By way of postscript, I do have personal concerns about a jurisdiction such as this which occupies an uncertain space outside the common law and statute. The relationship between what is fair and reasonable, and what the law lays down, is not altogether clear. The approach of the Court of Appeal has been to say that a sufficient nexus exists between these two normative categories because (i) the corpus of legal principles and rules is clear, and (ii) the Ombudsman must give clear reasons when she departs from the law. Speaking entirely personally, I am not wholly satisfied that this adequately bridges the gap, or gives sufficient definition to the norms under scrutiny. Who, or what, defines the contours and content of fairness and reasonableness? If the law takes one policy direction, what can rationally survive of a policy which has been eschewed? During the course of oral argument, I suggested that fairness and reasonableness may occupy some sort of penumbral space, by implication contiguous with the much larger body of principles and rules which are visible to all, but I have begun to wonder where this metaphor leads. It might be said that this jurisdiction is penumbral because its shadows cannot be illuminated.

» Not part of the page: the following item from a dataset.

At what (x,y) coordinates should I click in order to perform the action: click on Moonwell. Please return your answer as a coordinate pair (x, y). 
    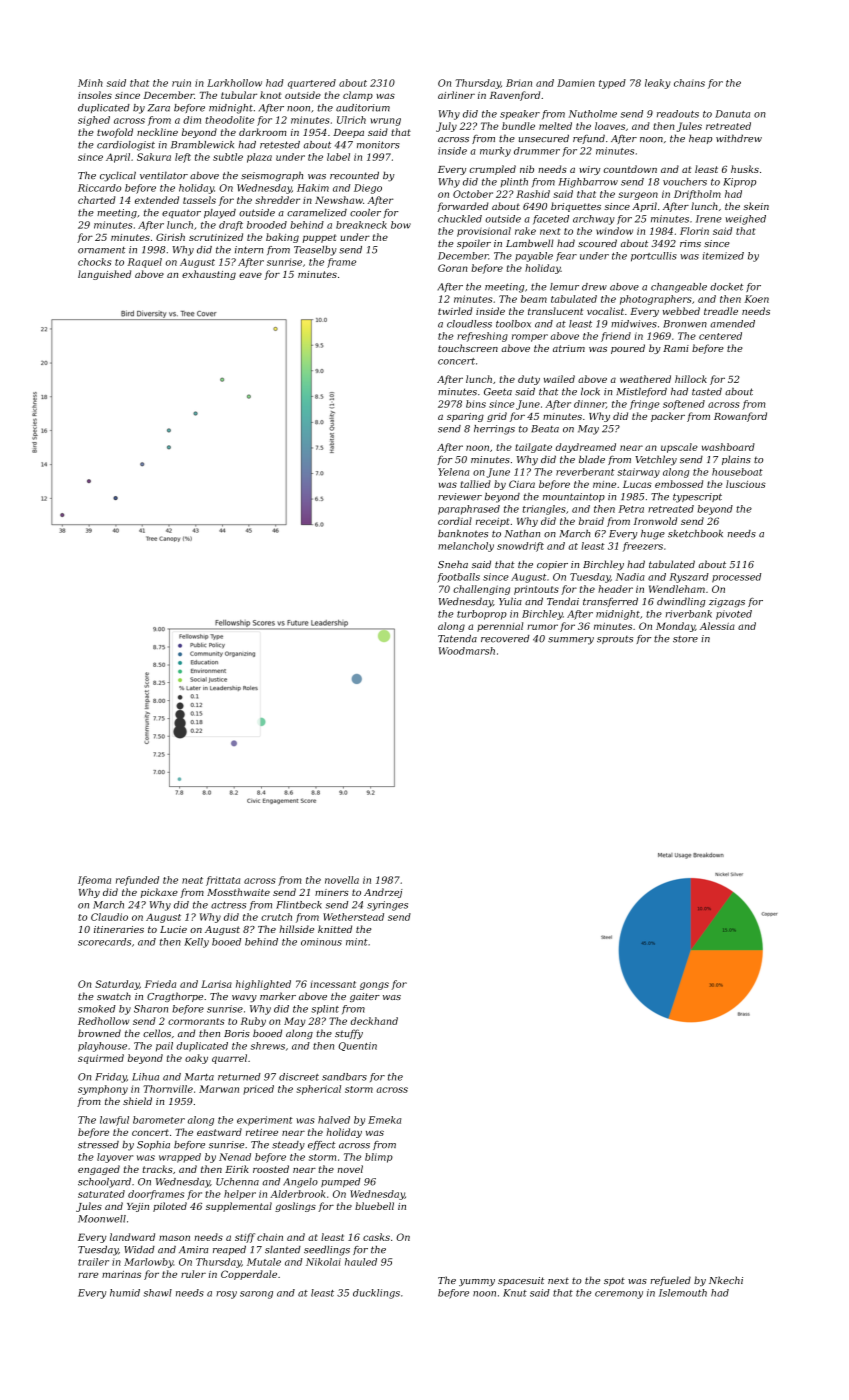
    Looking at the image, I should click on (102, 1219).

All these things having been said, I recognise what Parliament has laid down in section 228(2) of the FMSA (and in other similar jurisdictions), and it is also my duty to follow Court of Appeal authority.
ORDER
UPON the Claimant’s claim for judicial review dated 18 February 2016
AND UPON hearing Mr Robert Moxon Browne QC and Sonia Nolten for the Claimant, and Mr James Strachan QC and for the Defendant,
IT IS ORDERED THAT:
The Ombudsman’s Final Decision dated 16 November 2015 is quashed.
The Defendant pay the Claimant’s costs up to and including the costs of filing the Acknowledgement of Service, to be subject to a detailed assessment if not agreed.
The Claimant pay the Defendant’s costs thereafter, to be subject to a detailed assessment if not agreed.
The Claimant pay the Defendant an interim payment in relation to costs in the sum of £12,500.
OBSERVATIONS
Given that the IPs did not consent to the quashing of the Defendant’s decision, the Claimant was obliged to institute these proceedings.
Had the Claimant accepted the Defendant’s proposal (quashing and reconsideration), it would have been open to the IPs to continue to defend the decision under challenge, but this is not what happened. The Claimant did not accept the Defendant’s proposal, when (on my ruling) it should have done. The fact that the Claimant may (on one view) have achieved some benefit from my narrative judgment is nothing to the point; the Claimant should have accepted the Defendant’s offer.
Had the Claimant accepted the Defendant’s offer, we do not know what the IPs would have done; but it cannot be assumed for these purposes that they would have sought to defend the decision. However, I should proceed on the basis that the costs I have awarded under paragraph 2 of my Order would have been incurred by the Claimant in any event, i.e. even had the Defendant’s proposal been accepted by all parties.